The cyclic performance of the Cu2Se electrode together with the reversibility of Na intercalation was tested by GCLP measurements. In Fig. 7b) the first 5, 50th, and 100th charge–discharge voltage profiles of the Na/NaClO4/Cu2Se battery cycled between 1.5 and 2.4 V at a constant current of 10 mA are shown. From these measurements, an even lower polarization value of 0.1 V was confirmed, since the plateau recorded during discharge was around 1.95 V and the charging plateau was around 2.05 V. These plateaus are related to Na-ions intercalation into Cu2Se and its electrochemical reaction. The first results implied that mechanochemically synthesized Cu2Se could be used as a promising intercalation electrode for sodium-ion batteries (SIBs).

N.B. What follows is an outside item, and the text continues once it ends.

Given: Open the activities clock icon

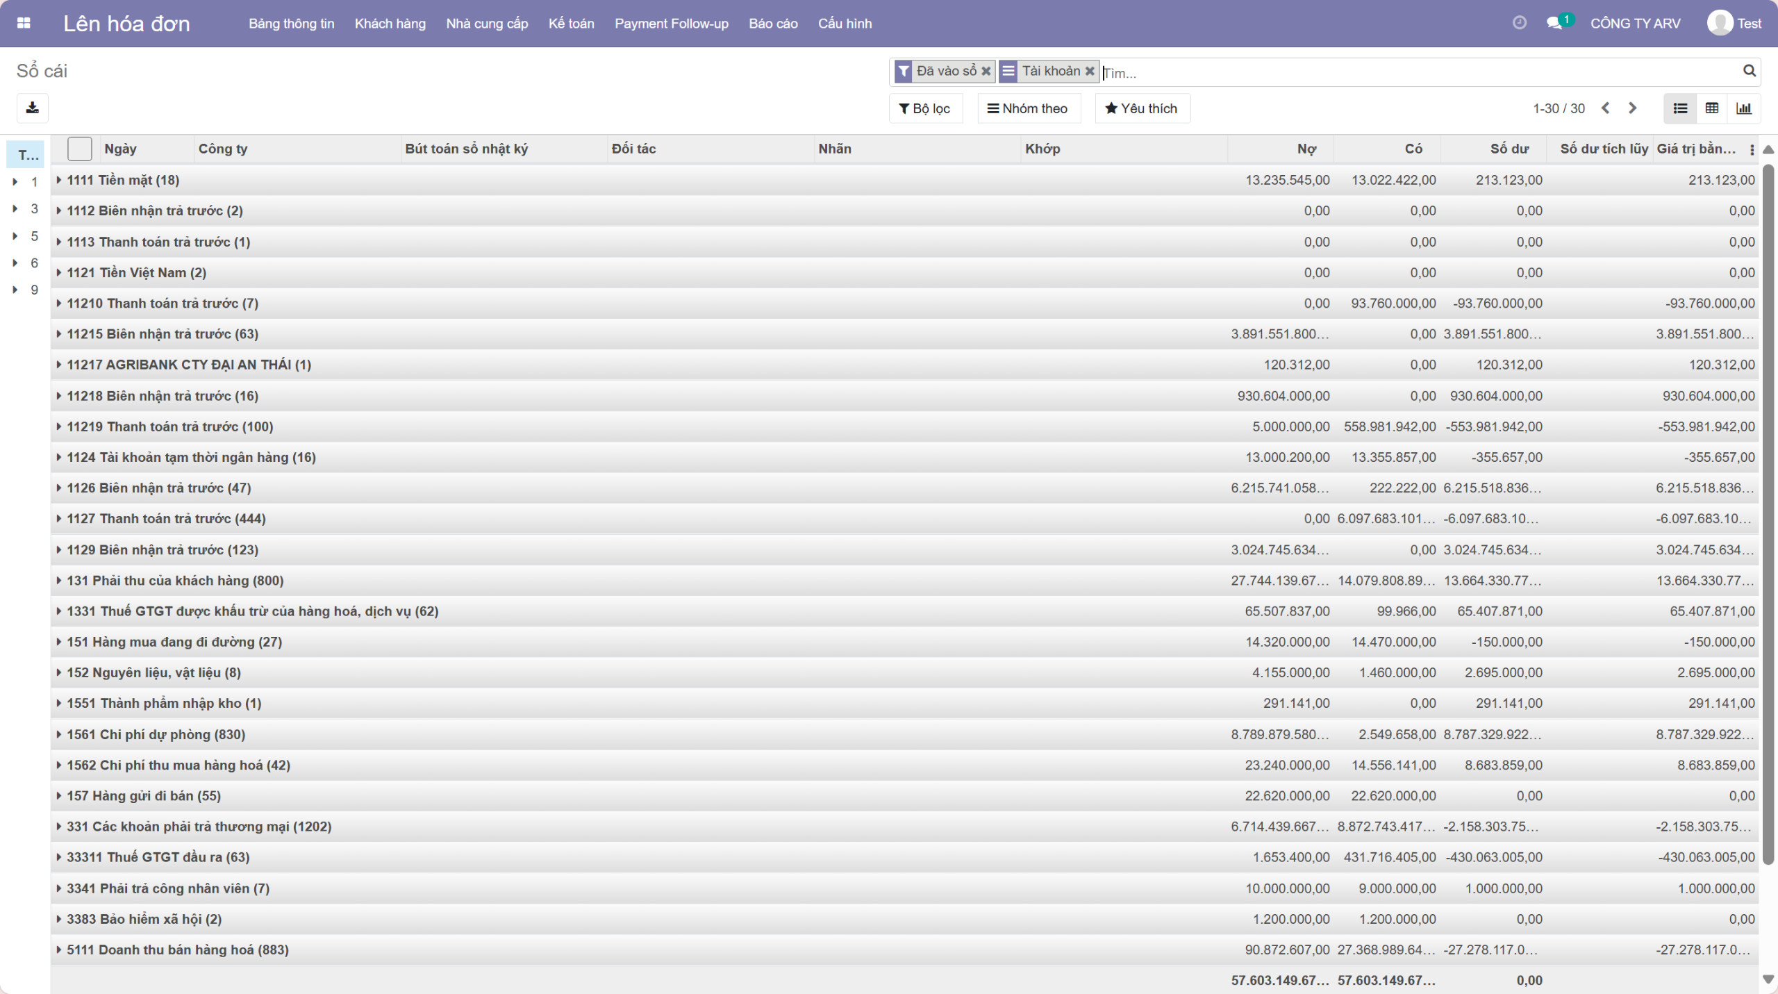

Ex-situ XRD analysis of discharged Cu2Se cathode was performed to identify the products of electrochemical reaction with sodium reported by [44]. Figure 8a) showed patterns of mechanochemically prepared Cu2Se cathode (as-prepared) and after discharging to 1.5 V. By comparing these patterns, it was clear that there was a total conversion of Cu2Se and its diffraction peaks disappeared after discharging. Two aluminium peaks come from the Al-foil substrate. However, the peaks of Na2Se and Cu have not appeared as products of the electrochemical reaction between Cu2Se and Na+, probably due to the formation of nanoparticles, which could not be identified using the XRD technique. In addition, unprominent Cu2Se3 (ICDD PDF 65-1656) peaks belonging to the electrochemical reaction by-product appeared, which is known as a low-temperature phase in the Cu-Se system stable at room temperature [45]. This by-product arising during the discharge process can be transformed from the metastable β-Cu2Se through the Cu-ion migration with high mobility in the Se-sublattice [46].

Fig. 8
figure 8

a The ex-situ XRD patterns of Cu2Se cathode material as-prepared and after discharging during the 100 cycles of cell; b SEM microphotograph of discharged Cu2Se cathode with element mapping for Na, Se, Cu and O

Lower magnification SEM image with element mapping of the discharged Cu2Se cathode in Fig. 8b) demonstrated the presence of Na a Se which probably corresponded to the Na2Se product of the electrochemical reaction. The presence of copper can correspond to elemental Cu but also to Cu2Se3 a by-product of the electrochemical reaction which was also indicated by the XRD pattern of the discharged cathode in Fig. 8a).

4 Conclusion

In this work, the properties of mechanochemically prepared Cu2Se, which have the potential to be applied in practice, were investigated for the first time. The thermal analysis confirmed the complete conversion of the precursors of the mechanochemical reaction Cu and Se to the Cu2Se product after only 5 min of milling and its thermal stability. The reduction of its porosity due to press pressure had a positive impact on the increase in conductivity and the decrease in sheet resistance and resistivity, which is an interesting technological parameter for the fabrication of electrodes from the semiconductor synthesized in this way. Competitive values of the ZT parameter 1.15 at 770 K were achieved by the rapid mechanochemical reaction for the synthetic Cu2Se sample. The first results of electrochemical measurements of the Na/NaClO4/Cu2Se cell indicated that the mechanochemically synthesized Cu2Se has a promising potential for use as an intercalation electrode in SIBs.